Re: parallel pg_restore blocks on heavy random read I/O on all children processes

From: Dimitrios Apostolou <jimis(at)gmx(dot)net>
To: Tom Lane <tgl(at)sss(dot)pgh(dot)pa(dot)us>
Cc: pgsql-performance(at)lists(dot)postgresql(dot)org
Subject: Re: parallel pg_restore blocks on heavy random read I/O on all children processes
Date: 2025-03-24 16:43:38
Message-ID: 3764bde7-ca09-a8a3-489c-0166f772245d@gmx.net
Views: Raw Message | Whole Thread | Download mbox | Resend email
Thread:
Lists: pgsql-performance

On Sun, 23 Mar 2025, Tom Lane wrote:

> Dimitrios Apostolou <jimis(at)gmx(dot)net> writes:
>> On Thu, 20 Mar 2025, Tom Lane wrote:
>>> I am betting that the problem is that the dump's TOC (table of
>>> contents) lacks offsets to the actual data of the database objects,
>>> and thus the readers have to reconstruct that information by scanning
>>> the dump file. Normally, pg_dump will back-fill offset data in the
>>> TOC at completion of the dump, but if it's told to write to an
>>> un-seekable output file then it cannot do that.
>
>> Further questions:
>
>> * The seeking pattern in pg_restore seems non-sensical to me: reading 4K,
>> jumping 8-12K, repeat for the whole file? Consuming 15K IOPS for an
>> hour. /Maybe/ something to improve there... Where can I read more about
>> the format?
>
> It's reading data blocks (or at least the headers thereof), which have
> a limited size. I don't think that size has changed since circa 1999,
> so maybe we could consider increasing it; but I doubt we could move
> the needle very far that way.

If it could be substantially increased then it would cut down the number
of seeks by a big factor and definitely make a difference.
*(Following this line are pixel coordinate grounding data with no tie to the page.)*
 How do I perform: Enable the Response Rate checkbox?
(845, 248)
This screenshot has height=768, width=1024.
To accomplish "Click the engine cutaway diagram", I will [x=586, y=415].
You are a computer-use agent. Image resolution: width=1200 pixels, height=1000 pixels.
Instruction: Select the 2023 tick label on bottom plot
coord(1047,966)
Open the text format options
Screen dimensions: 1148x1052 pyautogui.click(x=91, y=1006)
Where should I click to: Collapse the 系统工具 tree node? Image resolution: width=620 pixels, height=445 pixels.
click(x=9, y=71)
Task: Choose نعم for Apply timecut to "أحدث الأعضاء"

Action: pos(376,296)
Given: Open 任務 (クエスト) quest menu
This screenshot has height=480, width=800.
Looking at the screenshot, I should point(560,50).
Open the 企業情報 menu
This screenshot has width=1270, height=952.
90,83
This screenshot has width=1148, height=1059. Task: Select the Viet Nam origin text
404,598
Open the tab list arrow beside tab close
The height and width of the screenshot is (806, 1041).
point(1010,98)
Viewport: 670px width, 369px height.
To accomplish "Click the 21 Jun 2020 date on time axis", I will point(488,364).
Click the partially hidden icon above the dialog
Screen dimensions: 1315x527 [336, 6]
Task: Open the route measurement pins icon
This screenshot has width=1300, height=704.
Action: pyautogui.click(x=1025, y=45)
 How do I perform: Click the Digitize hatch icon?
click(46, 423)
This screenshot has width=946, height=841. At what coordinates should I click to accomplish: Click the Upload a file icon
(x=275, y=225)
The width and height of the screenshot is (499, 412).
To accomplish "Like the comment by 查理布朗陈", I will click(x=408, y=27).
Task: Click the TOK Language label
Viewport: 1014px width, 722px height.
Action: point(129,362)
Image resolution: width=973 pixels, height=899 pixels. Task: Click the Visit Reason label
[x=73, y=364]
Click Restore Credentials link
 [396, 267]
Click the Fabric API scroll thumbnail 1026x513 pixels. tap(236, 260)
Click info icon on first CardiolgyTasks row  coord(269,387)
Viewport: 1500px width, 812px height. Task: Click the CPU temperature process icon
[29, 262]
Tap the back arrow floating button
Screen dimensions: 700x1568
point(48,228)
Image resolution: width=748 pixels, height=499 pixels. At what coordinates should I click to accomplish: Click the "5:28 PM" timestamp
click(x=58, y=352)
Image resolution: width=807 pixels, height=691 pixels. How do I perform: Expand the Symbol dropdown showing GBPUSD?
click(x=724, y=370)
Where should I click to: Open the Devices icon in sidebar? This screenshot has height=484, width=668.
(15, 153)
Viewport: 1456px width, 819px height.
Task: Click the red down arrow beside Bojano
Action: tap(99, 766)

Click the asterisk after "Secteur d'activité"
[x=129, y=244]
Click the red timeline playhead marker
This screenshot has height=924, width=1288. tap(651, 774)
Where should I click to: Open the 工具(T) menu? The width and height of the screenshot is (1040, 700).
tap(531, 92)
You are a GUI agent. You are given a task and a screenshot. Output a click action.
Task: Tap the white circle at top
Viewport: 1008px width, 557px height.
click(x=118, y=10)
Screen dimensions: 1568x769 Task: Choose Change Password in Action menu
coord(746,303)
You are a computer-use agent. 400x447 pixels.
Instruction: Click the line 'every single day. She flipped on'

But it would
have a negative impact on the size of small backups?

However, I would have expected the kernel to handle this reading-seeking
pattern better: The 4K read() should cause a big pre-fetch (read-ahead) to
cover the next seek and read. Not sure why I don't see it happening, it's
a rather typical setup (NVMe SSD with ext4 fs on Linux 6.11).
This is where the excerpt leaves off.